In Arts & Entertainment Reviews

Nikiya Mathis and J. Bernard Calloway in "The Mountaintop." (PHOTO: Michael Brosilow)

"The Mountaintop" rises to the occasion

Writing a play about a famous person who fully fills our mind and memory is an inherently treacherous task.

Whoever the subject is, we already have our preconceived beliefs and notions about him or her. We remember. We love or hate or laugh or cry over a life lived with fame.

"Lombardi," the play about the famous Green Bay Packers coach, faced many of these problems. We know Vince Lombardi. We have our opinion of him. Trying to create a reality that is an alternate to ours is virtually impossible.

We know he was a human being with frailties and doubts and foibles, but that is not what we remember and you will never convince us otherwise.

The same problem seems to affect "The Mountaintop," a play about the last night in the life of Dr. Martin Luther King, Jr.

We know King and the gigantic life he led. We have read and seen and heard about this hero and his life and how he led and bled but never fled the battle for civil rights.

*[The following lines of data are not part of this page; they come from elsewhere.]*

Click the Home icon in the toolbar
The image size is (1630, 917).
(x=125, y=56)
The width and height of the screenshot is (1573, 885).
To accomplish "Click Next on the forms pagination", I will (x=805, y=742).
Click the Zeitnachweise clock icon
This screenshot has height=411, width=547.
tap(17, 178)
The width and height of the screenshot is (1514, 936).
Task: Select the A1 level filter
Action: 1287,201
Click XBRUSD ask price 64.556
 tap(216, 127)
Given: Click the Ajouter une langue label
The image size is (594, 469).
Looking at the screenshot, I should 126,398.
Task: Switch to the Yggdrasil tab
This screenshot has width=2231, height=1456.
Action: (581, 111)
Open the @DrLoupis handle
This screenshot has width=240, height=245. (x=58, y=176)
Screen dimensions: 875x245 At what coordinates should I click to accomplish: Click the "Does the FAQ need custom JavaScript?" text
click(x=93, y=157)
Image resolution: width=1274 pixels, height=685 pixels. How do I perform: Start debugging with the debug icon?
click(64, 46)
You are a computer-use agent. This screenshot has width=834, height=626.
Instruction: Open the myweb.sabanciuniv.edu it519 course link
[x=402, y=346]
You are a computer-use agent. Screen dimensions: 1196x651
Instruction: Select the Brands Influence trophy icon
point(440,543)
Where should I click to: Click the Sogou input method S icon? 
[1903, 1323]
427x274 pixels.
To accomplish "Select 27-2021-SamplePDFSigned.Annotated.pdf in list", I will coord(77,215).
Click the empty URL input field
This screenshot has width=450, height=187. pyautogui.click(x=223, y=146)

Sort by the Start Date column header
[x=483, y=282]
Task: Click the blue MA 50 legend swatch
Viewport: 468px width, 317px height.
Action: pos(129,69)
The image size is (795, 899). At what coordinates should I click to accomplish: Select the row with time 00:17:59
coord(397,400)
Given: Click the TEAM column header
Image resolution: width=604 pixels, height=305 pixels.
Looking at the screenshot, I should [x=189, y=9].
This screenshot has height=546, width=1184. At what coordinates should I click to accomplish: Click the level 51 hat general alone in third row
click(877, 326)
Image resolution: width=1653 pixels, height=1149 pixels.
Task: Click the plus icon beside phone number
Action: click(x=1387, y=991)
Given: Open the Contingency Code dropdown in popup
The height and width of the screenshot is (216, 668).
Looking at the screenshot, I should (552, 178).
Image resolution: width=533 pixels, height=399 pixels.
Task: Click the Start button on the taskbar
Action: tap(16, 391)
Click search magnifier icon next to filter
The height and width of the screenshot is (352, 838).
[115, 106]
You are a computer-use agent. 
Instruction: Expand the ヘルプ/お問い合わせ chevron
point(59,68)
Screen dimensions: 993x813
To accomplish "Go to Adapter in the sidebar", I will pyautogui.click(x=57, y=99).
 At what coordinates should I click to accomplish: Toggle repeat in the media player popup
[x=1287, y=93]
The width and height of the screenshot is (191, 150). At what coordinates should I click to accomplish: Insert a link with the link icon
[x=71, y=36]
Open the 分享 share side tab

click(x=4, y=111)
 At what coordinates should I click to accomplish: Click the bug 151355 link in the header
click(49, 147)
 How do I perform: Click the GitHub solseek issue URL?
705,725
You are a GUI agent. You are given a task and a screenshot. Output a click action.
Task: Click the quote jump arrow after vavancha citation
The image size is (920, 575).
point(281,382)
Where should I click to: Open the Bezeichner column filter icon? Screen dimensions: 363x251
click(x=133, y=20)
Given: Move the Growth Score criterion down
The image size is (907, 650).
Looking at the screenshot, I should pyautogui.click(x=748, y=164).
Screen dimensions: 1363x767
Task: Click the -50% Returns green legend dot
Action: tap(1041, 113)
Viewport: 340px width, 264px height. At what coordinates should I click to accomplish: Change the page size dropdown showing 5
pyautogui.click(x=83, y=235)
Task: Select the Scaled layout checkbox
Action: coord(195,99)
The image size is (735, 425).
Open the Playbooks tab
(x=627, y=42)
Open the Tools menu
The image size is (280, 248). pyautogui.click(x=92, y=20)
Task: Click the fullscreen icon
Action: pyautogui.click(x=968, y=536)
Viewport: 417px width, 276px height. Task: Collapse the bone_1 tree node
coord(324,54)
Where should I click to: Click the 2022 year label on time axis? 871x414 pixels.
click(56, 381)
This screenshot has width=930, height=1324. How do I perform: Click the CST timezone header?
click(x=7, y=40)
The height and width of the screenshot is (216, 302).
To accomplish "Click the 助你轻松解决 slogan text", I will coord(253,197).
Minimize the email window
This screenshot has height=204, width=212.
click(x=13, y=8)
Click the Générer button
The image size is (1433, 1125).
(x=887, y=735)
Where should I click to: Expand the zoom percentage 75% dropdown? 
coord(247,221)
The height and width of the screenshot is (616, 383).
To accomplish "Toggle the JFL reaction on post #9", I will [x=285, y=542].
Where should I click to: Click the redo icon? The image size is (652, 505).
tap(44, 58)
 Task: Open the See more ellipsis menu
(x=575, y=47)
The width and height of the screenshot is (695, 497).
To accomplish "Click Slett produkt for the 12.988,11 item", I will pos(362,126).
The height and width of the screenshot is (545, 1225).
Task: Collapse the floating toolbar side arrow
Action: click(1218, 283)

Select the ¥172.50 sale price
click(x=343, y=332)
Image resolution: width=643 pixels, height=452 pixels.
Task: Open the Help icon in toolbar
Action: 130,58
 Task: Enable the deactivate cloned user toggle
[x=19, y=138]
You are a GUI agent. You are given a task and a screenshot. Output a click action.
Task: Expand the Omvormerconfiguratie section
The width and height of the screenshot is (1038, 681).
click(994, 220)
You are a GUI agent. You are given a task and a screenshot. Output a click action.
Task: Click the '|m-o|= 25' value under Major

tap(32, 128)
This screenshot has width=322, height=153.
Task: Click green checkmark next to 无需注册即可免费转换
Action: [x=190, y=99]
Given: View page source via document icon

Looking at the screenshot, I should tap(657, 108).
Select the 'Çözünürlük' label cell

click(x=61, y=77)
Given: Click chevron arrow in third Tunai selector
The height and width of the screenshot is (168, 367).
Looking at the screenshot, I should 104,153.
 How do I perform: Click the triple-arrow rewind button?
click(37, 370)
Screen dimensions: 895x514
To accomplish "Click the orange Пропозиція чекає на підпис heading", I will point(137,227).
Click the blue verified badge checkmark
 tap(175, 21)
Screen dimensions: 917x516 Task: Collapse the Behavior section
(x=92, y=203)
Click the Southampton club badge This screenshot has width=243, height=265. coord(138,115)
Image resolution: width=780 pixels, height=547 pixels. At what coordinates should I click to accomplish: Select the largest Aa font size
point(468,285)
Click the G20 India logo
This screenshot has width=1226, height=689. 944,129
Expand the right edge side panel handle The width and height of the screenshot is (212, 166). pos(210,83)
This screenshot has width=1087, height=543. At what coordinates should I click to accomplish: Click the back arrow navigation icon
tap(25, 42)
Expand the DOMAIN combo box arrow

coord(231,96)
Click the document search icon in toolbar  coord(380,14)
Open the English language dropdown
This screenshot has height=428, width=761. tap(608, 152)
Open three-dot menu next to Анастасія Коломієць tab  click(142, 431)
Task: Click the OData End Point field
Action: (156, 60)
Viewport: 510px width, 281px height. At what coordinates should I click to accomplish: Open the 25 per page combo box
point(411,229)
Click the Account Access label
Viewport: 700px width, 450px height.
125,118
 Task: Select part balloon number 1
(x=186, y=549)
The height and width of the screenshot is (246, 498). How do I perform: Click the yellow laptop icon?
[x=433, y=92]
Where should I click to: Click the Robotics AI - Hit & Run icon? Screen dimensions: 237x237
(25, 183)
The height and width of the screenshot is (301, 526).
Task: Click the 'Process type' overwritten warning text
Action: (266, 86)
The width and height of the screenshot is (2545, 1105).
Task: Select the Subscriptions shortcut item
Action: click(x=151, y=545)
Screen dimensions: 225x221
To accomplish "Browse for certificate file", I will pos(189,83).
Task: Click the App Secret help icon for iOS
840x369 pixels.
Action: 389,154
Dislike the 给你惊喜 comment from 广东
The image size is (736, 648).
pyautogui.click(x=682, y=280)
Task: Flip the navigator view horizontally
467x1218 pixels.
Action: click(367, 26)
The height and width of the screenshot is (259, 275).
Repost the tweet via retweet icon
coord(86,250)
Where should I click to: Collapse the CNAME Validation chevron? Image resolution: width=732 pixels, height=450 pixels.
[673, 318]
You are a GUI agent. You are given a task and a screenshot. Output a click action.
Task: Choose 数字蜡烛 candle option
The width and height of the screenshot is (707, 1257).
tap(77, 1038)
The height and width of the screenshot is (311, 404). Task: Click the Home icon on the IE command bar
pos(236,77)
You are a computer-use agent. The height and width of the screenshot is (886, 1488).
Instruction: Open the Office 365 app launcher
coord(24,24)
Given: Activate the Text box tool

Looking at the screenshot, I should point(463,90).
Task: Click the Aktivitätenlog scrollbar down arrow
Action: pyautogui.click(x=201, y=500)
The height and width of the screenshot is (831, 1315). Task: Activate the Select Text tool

This play by Katori Hall takes place in King's room at the Lorraine Hotel in Memphis. King had just delivered his famous "I have seen the promised land" speech. The play has won many awards and arrives at the Stiemke Studio at the Milwaukee Rep with quite a reputation and high expectations.

The first half of the play doesn't meet any expectations that we will gain some insight into this great man. Indeed, the first half seems like a depthless sitcom, with funny jokes, mugging for the audience and stereotyped flirtations.

But, with the turn of a mysterious screw, this play roars to life on the wings of the brilliant actors, J. Bernard Calloway and Nikiya Mathis. It moves from being a joke to becoming a juggernaut.

The playwright and the director, May Adrales, requested that any reviews of the play don't reveal the plot twist. I have agreed to do that.

But, let it be said that the twist in the plot also marks the point at which this train gathers a full head of steam and roars along the tracks, leaving us breathless with wonder at the power and the glory of this man and his life.

Sure, it's a gimmick, but in this case it's a gimmick that opens a whole new door for the audience. It works.

Adrales, who is young and an Artistic Associate at the Rep, has a sensibility about things that goes far beyond her years. She has plotted a path for her actors and created a navigable forest through which they can steam.

The set, designed by Lee Savage, looks like every semi-tawdry hotel room you have ever stayed in. But beneath the room there beats the heart of a home away from home for King and a pleasure palace for Camae, the hotel maid who is about to take him on a journey he will never forget.

While you are still settling into your seat, you may wonder what this play has to do with a man who changed the course of history. This worn-out preacher, lusting after a Pall Mall (which oddly came with filters in the play), the stuff of which legends are made?

Of course not. But like all good plays, just wait a bit. The magic of the play, the magic of the theater and the magic of Martin Luther King will soon wrap arms around you and carry you to your promised land.